DATASET RECORDS below:

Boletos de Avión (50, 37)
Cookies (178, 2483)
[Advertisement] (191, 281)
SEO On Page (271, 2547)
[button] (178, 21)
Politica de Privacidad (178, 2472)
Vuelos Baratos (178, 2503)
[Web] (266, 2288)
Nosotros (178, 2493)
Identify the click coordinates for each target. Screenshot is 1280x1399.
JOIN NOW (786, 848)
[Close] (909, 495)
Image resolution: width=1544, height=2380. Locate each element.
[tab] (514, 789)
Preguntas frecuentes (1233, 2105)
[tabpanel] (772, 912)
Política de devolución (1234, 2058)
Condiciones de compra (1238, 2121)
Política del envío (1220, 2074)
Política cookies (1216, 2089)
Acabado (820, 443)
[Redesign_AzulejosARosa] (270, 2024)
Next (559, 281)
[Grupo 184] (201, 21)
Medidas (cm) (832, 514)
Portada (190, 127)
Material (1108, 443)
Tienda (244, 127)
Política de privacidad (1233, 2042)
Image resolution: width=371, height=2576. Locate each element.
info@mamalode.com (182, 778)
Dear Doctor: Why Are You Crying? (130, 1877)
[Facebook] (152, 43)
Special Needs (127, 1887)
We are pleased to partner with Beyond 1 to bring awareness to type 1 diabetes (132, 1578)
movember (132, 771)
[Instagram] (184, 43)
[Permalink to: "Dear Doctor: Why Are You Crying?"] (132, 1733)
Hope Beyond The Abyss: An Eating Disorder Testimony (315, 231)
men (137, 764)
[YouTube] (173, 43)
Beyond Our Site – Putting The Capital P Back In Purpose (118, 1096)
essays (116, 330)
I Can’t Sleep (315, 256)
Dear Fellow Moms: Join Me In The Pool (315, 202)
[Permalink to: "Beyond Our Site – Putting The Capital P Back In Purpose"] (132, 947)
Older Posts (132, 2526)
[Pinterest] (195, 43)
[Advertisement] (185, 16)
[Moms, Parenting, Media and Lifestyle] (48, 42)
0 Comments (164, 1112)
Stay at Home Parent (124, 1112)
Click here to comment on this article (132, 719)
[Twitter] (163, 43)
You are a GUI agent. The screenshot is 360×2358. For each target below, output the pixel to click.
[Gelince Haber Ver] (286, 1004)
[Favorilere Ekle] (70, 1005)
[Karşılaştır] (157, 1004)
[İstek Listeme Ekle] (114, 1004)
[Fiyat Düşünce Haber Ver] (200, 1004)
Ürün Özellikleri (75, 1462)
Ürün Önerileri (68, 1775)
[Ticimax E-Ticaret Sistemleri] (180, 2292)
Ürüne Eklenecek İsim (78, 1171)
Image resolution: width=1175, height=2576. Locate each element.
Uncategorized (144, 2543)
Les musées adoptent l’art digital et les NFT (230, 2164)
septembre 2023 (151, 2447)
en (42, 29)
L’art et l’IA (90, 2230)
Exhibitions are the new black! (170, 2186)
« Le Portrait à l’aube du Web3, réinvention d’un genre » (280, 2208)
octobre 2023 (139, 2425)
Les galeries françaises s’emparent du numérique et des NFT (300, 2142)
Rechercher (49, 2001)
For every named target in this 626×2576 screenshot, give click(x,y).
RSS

End of DATASET RECORDS.

DESCRIPTION OF THE TASK: Copy out only the lines of the records above from the one with "Next (559, 281)" through the one with "octobre 2023 (139, 2425)", exactly as they stand, both included.

SOLUTION TO THIS EXERCISE:
Next (559, 281)
[Grupo 184] (201, 21)
Medidas (cm) (832, 514)
Portada (190, 127)
Material (1108, 443)
Tienda (244, 127)
Política de privacidad (1233, 2042)
Image resolution: width=371, height=2576. Locate each element.
info@mamalode.com (182, 778)
Dear Doctor: Why Are You Crying? (130, 1877)
[Facebook] (152, 43)
Special Needs (127, 1887)
We are pleased to partner with Beyond 1 to bring awareness to type 1 diabetes (132, 1578)
movember (132, 771)
[Instagram] (184, 43)
[Permalink to: "Dear Doctor: Why Are You Crying?"] (132, 1733)
Hope Beyond The Abyss: An Eating Disorder Testimony (315, 231)
men (137, 764)
[YouTube] (173, 43)
Beyond Our Site – Putting The Capital P Back In Purpose (118, 1096)
essays (116, 330)
I Can’t Sleep (315, 256)
Dear Fellow Moms: Join Me In The Pool (315, 202)
[Permalink to: "Beyond Our Site – Putting The Capital P Back In Purpose"] (132, 947)
Older Posts (132, 2526)
[Pinterest] (195, 43)
[Advertisement] (185, 16)
[Moms, Parenting, Media and Lifestyle] (48, 42)
0 Comments (164, 1112)
Stay at Home Parent (124, 1112)
Click here to comment on this article (132, 719)
[Twitter] (163, 43)
You are a GUI agent. The screenshot is 360×2358. For each target below, output the pixel to click.
[Gelince Haber Ver] (286, 1004)
[Favorilere Ekle] (70, 1005)
[Karşılaştır] (157, 1004)
[İstek Listeme Ekle] (114, 1004)
[Fiyat Düşünce Haber Ver] (200, 1004)
Ürün Özellikleri (75, 1462)
Ürün Önerileri (68, 1775)
[Ticimax E-Ticaret Sistemleri] (180, 2292)
Ürüne Eklenecek İsim (78, 1171)
Image resolution: width=1175, height=2576. Locate each element.
Uncategorized (144, 2543)
Les musées adoptent l’art digital et les NFT (230, 2164)
septembre 2023 (151, 2447)
en (42, 29)
L’art et l’IA (90, 2230)
Exhibitions are the new black! (170, 2186)
« Le Portrait à l’aube du Web3, réinvention d’un genre » (280, 2208)
octobre 2023 (139, 2425)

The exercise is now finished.